Association of Hyperglycemia with Clinical Outcome in Critically Ill Children : An Observational Study
European Journal of Molecular & Clinical Medicine,
2022, Volume 9, Issue 3, Pages 9913-9920
Abstract
Background: Stress induced hyperglycaemia and its effects are a fairly common cause of concern in recent times, in the ICU settings with it being linked directly to mortality and morbidity. In this prospective observational study, we tried to find the salient demographic profile in stress induced hyperglycaemia, if any. Clinical outcome and its correlation to the type of diagnosis has also studied.Objective:To evaluate the association of hyperglycaemia with clinical outcome of critically ill children. To assess the variation in incidence of hyperglycaemia with different diagnoses of children admitted in PICU.

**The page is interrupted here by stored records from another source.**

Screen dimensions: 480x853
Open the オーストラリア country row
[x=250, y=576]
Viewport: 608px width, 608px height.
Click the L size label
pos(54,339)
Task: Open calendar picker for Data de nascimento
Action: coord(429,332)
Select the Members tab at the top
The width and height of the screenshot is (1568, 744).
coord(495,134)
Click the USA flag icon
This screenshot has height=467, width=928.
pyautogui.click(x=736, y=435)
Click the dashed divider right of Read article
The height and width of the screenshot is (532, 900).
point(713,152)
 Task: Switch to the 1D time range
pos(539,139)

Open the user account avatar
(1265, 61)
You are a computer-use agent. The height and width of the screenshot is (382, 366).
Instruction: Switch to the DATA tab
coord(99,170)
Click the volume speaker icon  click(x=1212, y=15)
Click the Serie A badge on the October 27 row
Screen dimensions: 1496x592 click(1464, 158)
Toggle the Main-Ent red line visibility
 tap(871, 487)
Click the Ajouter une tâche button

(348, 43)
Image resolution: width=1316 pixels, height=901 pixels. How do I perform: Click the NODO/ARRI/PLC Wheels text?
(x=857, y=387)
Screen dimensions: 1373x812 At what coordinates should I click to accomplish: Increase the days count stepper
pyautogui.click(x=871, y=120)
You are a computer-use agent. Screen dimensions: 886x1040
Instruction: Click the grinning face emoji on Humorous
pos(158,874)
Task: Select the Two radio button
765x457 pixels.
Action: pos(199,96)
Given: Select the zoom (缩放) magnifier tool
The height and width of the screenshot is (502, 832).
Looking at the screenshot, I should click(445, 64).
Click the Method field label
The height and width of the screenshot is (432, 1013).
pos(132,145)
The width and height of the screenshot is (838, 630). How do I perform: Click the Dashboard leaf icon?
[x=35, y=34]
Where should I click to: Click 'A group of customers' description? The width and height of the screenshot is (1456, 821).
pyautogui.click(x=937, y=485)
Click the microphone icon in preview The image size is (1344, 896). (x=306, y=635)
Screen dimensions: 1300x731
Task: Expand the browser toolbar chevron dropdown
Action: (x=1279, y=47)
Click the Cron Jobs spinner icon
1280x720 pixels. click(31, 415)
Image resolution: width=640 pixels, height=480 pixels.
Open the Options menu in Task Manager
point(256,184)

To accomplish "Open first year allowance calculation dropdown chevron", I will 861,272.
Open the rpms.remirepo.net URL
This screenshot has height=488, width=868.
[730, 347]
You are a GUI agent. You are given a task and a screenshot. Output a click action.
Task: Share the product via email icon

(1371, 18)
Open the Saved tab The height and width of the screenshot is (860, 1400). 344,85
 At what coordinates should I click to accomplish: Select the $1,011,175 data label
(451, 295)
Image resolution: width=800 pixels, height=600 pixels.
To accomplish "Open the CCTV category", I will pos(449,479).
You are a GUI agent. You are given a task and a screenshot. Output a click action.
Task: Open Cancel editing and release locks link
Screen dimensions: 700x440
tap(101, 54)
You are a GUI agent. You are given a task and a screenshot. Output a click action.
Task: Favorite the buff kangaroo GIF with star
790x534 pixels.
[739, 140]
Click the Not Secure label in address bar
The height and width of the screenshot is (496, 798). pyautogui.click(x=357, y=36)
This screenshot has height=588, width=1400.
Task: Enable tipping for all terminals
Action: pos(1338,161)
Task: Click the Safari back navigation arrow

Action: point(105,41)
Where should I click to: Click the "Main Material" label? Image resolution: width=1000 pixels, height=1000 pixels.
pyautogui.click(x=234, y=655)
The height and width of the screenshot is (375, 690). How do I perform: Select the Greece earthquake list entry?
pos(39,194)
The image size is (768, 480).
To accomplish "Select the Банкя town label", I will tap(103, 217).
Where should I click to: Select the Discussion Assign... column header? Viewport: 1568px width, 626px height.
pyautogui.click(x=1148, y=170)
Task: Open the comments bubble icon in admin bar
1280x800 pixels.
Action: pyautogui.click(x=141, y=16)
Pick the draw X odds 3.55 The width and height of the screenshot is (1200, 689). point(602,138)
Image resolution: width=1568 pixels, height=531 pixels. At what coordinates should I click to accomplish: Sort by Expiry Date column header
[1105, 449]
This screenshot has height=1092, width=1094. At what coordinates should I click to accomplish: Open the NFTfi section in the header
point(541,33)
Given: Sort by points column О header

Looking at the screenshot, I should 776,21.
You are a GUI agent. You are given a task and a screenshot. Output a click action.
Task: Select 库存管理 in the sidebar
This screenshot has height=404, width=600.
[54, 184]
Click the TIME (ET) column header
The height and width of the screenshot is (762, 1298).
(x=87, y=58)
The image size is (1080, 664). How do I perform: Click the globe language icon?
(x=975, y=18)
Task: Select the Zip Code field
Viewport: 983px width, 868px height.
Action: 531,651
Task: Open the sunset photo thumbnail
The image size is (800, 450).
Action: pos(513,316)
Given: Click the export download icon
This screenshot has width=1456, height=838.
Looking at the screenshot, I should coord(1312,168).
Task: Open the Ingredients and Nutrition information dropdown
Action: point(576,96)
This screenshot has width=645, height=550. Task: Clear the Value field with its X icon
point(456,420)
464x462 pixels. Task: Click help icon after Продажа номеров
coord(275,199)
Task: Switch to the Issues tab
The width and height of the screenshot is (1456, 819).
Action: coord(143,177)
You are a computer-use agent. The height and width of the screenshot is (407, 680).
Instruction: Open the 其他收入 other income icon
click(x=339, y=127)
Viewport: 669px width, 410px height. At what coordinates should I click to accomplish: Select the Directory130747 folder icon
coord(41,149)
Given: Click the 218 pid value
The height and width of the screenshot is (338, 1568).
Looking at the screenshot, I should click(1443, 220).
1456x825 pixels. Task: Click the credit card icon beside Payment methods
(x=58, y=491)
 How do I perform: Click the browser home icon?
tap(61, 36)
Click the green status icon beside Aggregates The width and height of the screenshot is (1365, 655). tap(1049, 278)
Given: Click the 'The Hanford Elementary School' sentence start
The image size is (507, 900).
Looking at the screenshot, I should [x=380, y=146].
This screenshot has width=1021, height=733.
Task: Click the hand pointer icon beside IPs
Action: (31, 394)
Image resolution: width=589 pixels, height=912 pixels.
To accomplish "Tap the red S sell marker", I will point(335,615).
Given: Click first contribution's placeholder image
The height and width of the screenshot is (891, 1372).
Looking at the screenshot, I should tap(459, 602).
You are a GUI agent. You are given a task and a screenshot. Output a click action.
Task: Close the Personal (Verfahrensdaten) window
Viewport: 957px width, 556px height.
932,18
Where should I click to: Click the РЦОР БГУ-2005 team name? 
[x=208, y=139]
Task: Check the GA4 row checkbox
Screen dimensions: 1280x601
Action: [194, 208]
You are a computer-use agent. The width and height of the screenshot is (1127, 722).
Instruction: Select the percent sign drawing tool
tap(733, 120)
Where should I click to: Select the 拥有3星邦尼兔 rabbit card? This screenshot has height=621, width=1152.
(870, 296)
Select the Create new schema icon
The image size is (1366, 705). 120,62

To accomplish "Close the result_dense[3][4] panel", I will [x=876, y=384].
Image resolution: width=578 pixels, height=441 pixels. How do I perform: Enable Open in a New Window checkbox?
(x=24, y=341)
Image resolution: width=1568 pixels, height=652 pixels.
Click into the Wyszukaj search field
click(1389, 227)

Material and Methods: This was a prospective observational study done in Pediatric Intensive Care Unit of a government run tertiary level hospital on 400 children in the age group between 2months to 15 years with a PEWS of 5 or more at the time of admission, over a period of one-year period between April 2018 to May 2019.
Results: Hyperglycemia was observed in 31% of study population(n=124). Hyperglycaemia was mostly observed in CNS disease (n=78, 62.9%) followed by renal disease (n=36, 29%). Most of the hyperglycemic patients had (n=56, 45.16%) BMI <-3SD. There was statistically significant association found between Glucose Level, Nutritional Status and mortality (P=0.001). Many hyperglycemic patients (n=37, 29.8%) required mechanical ventilation(p=0.001). Ionotropic support given to 49(39.5%) hyperglycemic patients (P=0.001). Among total 28 deaths, 19 (67.8%) patients had persistent hyperglycaemia, 7(25%) had impaired glycaemic level. Statistically significant difference found in Mortality Rate according to glycaemic level(P=0.001).
Conclusion: Hperglycemia is a common finding in PICU which was more frequently observed in those children who needed mechanical ventilation and ionotropes. It may be associated with poorer outcome in term of mortality and longer PICU LOS.